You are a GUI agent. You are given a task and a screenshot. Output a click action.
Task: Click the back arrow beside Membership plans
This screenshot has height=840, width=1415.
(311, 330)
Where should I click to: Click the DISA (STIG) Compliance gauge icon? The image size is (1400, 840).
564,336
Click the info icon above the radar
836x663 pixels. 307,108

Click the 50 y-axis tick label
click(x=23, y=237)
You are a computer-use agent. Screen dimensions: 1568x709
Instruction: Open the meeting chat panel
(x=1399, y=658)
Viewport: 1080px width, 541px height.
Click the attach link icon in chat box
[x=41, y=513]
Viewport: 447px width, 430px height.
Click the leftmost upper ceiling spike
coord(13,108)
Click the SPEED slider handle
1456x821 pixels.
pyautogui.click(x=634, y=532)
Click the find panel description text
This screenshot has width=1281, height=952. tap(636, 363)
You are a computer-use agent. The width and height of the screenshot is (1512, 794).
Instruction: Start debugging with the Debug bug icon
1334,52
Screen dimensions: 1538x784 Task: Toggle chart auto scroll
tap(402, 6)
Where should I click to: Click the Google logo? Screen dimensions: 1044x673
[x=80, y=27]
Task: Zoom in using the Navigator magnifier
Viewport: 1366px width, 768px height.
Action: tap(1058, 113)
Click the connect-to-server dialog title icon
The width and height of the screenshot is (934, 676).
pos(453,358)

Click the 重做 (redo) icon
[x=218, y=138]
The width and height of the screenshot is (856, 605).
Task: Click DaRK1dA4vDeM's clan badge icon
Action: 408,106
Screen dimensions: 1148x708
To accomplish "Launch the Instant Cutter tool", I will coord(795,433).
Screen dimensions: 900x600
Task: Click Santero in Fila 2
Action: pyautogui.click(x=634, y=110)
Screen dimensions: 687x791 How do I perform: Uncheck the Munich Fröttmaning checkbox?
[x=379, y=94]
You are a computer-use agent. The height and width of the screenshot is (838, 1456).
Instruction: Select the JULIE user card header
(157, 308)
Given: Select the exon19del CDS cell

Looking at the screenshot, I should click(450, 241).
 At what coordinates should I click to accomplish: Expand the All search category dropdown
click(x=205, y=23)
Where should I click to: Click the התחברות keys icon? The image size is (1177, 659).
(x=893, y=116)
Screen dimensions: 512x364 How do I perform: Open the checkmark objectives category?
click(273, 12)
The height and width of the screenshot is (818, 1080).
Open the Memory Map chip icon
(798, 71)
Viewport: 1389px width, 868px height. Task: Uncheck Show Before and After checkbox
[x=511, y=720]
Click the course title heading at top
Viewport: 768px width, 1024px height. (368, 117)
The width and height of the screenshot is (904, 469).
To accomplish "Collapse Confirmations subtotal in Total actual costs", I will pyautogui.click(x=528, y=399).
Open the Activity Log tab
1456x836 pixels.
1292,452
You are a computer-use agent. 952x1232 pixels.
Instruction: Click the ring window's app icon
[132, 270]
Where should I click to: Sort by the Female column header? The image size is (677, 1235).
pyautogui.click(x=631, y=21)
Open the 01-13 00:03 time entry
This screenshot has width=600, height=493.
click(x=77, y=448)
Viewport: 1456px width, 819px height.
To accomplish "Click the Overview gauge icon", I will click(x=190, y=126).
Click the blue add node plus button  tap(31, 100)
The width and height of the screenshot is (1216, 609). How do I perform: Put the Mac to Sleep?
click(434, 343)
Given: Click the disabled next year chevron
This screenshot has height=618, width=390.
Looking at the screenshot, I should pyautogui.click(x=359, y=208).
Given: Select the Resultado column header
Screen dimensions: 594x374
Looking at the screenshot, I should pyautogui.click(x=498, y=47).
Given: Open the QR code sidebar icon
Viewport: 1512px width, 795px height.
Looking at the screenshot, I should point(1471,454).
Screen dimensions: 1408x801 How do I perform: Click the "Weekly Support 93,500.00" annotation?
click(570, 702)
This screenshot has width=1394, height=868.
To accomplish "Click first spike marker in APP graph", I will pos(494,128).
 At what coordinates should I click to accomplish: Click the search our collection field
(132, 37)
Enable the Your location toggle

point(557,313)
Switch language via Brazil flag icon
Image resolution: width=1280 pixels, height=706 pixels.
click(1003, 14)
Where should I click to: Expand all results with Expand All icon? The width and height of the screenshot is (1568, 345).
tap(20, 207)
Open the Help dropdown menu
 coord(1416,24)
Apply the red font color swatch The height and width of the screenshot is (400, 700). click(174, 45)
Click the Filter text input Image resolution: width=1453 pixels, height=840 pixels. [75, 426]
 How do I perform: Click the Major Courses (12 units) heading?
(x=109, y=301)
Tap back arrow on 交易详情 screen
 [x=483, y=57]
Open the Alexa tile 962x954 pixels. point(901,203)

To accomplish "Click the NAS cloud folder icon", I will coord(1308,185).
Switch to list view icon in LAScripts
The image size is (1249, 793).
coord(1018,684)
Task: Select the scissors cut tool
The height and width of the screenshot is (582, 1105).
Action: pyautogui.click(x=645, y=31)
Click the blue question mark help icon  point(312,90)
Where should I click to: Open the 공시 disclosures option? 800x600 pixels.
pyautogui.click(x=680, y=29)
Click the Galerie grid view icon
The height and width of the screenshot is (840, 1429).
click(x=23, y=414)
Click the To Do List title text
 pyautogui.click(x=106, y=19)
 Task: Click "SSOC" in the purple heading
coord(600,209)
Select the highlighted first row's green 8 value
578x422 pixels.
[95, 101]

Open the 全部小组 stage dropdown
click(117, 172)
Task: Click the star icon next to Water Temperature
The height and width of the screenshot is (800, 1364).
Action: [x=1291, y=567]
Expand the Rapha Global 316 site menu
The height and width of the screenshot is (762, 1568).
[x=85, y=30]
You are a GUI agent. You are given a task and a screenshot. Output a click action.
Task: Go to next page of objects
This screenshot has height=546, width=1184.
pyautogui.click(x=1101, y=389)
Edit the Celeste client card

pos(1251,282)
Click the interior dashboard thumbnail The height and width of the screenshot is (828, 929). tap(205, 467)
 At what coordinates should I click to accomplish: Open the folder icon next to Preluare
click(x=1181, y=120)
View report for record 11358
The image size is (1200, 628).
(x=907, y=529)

◆ Your instructions ◆
Convert every line of the records above into a two-column Markdown table with the headers Row and Line. Number the rows in order and omit blank lines.

◆ Answer in full ◆
| Row | Line |
|---|---|
| 1 | You are a GUI agent. You are given a task and a screenshot. Output a click action. |
| 2 | Task: Click the back arrow beside Membership plans |
| 3 | This screenshot has height=840, width=1415. |
| 4 | (311, 330) |
| 5 | Where should I click to: Click the DISA (STIG) Compliance gauge icon? The image size is (1400, 840). |
| 6 | 564,336 |
| 7 | Click the info icon above the radar |
| 8 | 836x663 pixels. 307,108 |
| 9 | Click the 50 y-axis tick label |
| 10 | click(x=23, y=237) |
| 11 | You are a computer-use agent. Screen dimensions: 1568x709 |
| 12 | Instruction: Open the meeting chat panel |
| 13 | (x=1399, y=658) |
| 14 | Viewport: 1080px width, 541px height. |
| 15 | Click the attach link icon in chat box |
| 16 | [x=41, y=513] |
| 17 | Viewport: 447px width, 430px height. |
| 18 | Click the leftmost upper ceiling spike |
| 19 | coord(13,108) |
| 20 | Click the SPEED slider handle |
| 21 | 1456x821 pixels. |
| 22 | pyautogui.click(x=634, y=532) |
| 23 | Click the find panel description text |
| 24 | This screenshot has width=1281, height=952. tap(636, 363) |
| 25 | You are a computer-use agent. The width and height of the screenshot is (1512, 794). |
| 26 | Instruction: Start debugging with the Debug bug icon |
| 27 | 1334,52 |
| 28 | Screen dimensions: 1538x784 Task: Toggle chart auto scroll |
| 29 | tap(402, 6) |
| 30 | Where should I click to: Click the Google logo? Screen dimensions: 1044x673 |
| 31 | [x=80, y=27] |
| 32 | Task: Zoom in using the Navigator magnifier |
| 33 | Viewport: 1366px width, 768px height. |
| 34 | Action: tap(1058, 113) |
| 35 | Click the connect-to-server dialog title icon |
| 36 | The width and height of the screenshot is (934, 676). |
| 37 | pos(453,358) |
| 38 | Click the 重做 (redo) icon |
| 39 | [x=218, y=138] |
| 40 | The width and height of the screenshot is (856, 605). |
| 41 | Task: Click DaRK1dA4vDeM's clan badge icon |
| 42 | Action: 408,106 |
| 43 | Screen dimensions: 1148x708 |
| 44 | To accomplish "Launch the Instant Cutter tool", I will coord(795,433). |
| 45 | Screen dimensions: 900x600 |
| 46 | Task: Click Santero in Fila 2 |
| 47 | Action: pyautogui.click(x=634, y=110) |
| 48 | Screen dimensions: 687x791 How do I perform: Uncheck the Munich Fröttmaning checkbox? |
| 49 | [x=379, y=94] |
| 50 | You are a computer-use agent. The height and width of the screenshot is (838, 1456). |
| 51 | Instruction: Select the JULIE user card header |
| 52 | (157, 308) |
| 53 | Given: Select the exon19del CDS cell |
| 54 | Looking at the screenshot, I should click(450, 241). |
| 55 |  At what coordinates should I click to accomplish: Expand the All search category dropdown |
| 56 | click(x=205, y=23) |
| 57 | Where should I click to: Click the התחברות keys icon? The image size is (1177, 659). |
| 58 | (x=893, y=116) |
| 59 | Screen dimensions: 512x364 How do I perform: Open the checkmark objectives category? |
| 60 | click(273, 12) |
| 61 | The height and width of the screenshot is (818, 1080). |
| 62 | Open the Memory Map chip icon |
| 63 | (798, 71) |
| 64 | Viewport: 1389px width, 868px height. Task: Uncheck Show Before and After checkbox |
| 65 | [x=511, y=720] |
| 66 | Click the course title heading at top |
| 67 | Viewport: 768px width, 1024px height. (368, 117) |
| 68 | The width and height of the screenshot is (904, 469). |
| 69 | To accomplish "Collapse Confirmations subtotal in Total actual costs", I will pyautogui.click(x=528, y=399). |
| 70 | Open the Activity Log tab |
| 71 | 1456x836 pixels. |
| 72 | 1292,452 |
| 73 | You are a computer-use agent. 952x1232 pixels. |
| 74 | Instruction: Click the ring window's app icon |
| 75 | [132, 270] |
| 76 | Where should I click to: Sort by the Female column header? The image size is (677, 1235). |
| 77 | pyautogui.click(x=631, y=21) |
| 78 | Open the 01-13 00:03 time entry |
| 79 | This screenshot has width=600, height=493. |
| 80 | click(x=77, y=448) |
| 81 | Viewport: 1456px width, 819px height. |
| 82 | To accomplish "Click the Overview gauge icon", I will click(x=190, y=126). |
| 83 | Click the blue add node plus button  tap(31, 100) |
| 84 | The width and height of the screenshot is (1216, 609). How do I perform: Put the Mac to Sleep? |
| 85 | click(434, 343) |
| 86 | Given: Click the disabled next year chevron |
| 87 | This screenshot has height=618, width=390. |
| 88 | Looking at the screenshot, I should pyautogui.click(x=359, y=208). |
| 89 | Given: Select the Resultado column header |
| 90 | Screen dimensions: 594x374 |
| 91 | Looking at the screenshot, I should pyautogui.click(x=498, y=47). |
| 92 | Given: Open the QR code sidebar icon |
| 93 | Viewport: 1512px width, 795px height. |
| 94 | Looking at the screenshot, I should point(1471,454). |
| 95 | Screen dimensions: 1408x801 How do I perform: Click the "Weekly Support 93,500.00" annotation? |
| 96 | click(570, 702) |
| 97 | This screenshot has width=1394, height=868. |
| 98 | To accomplish "Click first spike marker in APP graph", I will pos(494,128). |
| 99 |  At what coordinates should I click to accomplish: Click the search our collection field |
| 100 | (132, 37) |
| 101 | Enable the Your location toggle |
| 102 | point(557,313) |
| 103 | Switch language via Brazil flag icon |
| 104 | Image resolution: width=1280 pixels, height=706 pixels. |
| 105 | click(1003, 14) |
| 106 | Where should I click to: Expand all results with Expand All icon? The width and height of the screenshot is (1568, 345). |
| 107 | tap(20, 207) |
| 108 | Open the Help dropdown menu |
| 109 |  coord(1416,24) |
| 110 | Apply the red font color swatch The height and width of the screenshot is (400, 700). click(174, 45) |
| 111 | Click the Filter text input Image resolution: width=1453 pixels, height=840 pixels. [75, 426] |
| 112 |  How do I perform: Click the Major Courses (12 units) heading? |
| 113 | (x=109, y=301) |
| 114 | Tap back arrow on 交易详情 screen |
| 115 |  [x=483, y=57] |
| 116 | Open the Alexa tile 962x954 pixels. point(901,203) |
| 117 | To accomplish "Click the NAS cloud folder icon", I will coord(1308,185). |
| 118 | Switch to list view icon in LAScripts |
| 119 | The image size is (1249, 793). |
| 120 | coord(1018,684) |
| 121 | Task: Select the scissors cut tool |
| 122 | The height and width of the screenshot is (582, 1105). |
| 123 | Action: pyautogui.click(x=645, y=31) |
| 124 | Click the blue question mark help icon  point(312,90) |
| 125 | Where should I click to: Open the 공시 disclosures option? 800x600 pixels. |
| 126 | pyautogui.click(x=680, y=29) |
| 127 | Click the Galerie grid view icon |
| 128 | The height and width of the screenshot is (840, 1429). |
| 129 | click(x=23, y=414) |
| 130 | Click the To Do List title text |
| 131 |  pyautogui.click(x=106, y=19) |
| 132 |  Task: Click "SSOC" in the purple heading |
| 133 | coord(600,209) |
| 134 | Select the highlighted first row's green 8 value |
| 135 | 578x422 pixels. |
| 136 | [95, 101] |
| 137 | Open the 全部小组 stage dropdown |
| 138 | click(117, 172) |
| 139 | Task: Click the star icon next to Water Temperature |
| 140 | The height and width of the screenshot is (800, 1364). |
| 141 | Action: [x=1291, y=567] |
| 142 | Expand the Rapha Global 316 site menu |
| 143 | The height and width of the screenshot is (762, 1568). |
| 144 | [x=85, y=30] |
| 145 | You are a GUI agent. You are given a task and a screenshot. Output a click action. |
| 146 | Task: Go to next page of objects |
| 147 | This screenshot has height=546, width=1184. |
| 148 | pyautogui.click(x=1101, y=389) |
| 149 | Edit the Celeste client card |
| 150 | pos(1251,282) |
| 151 | Click the interior dashboard thumbnail The height and width of the screenshot is (828, 929). tap(205, 467) |
| 152 |  At what coordinates should I click to accomplish: Open the folder icon next to Preluare |
| 153 | click(x=1181, y=120) |
| 154 | View report for record 11358 |
| 155 | The image size is (1200, 628). |
| 156 | (x=907, y=529) |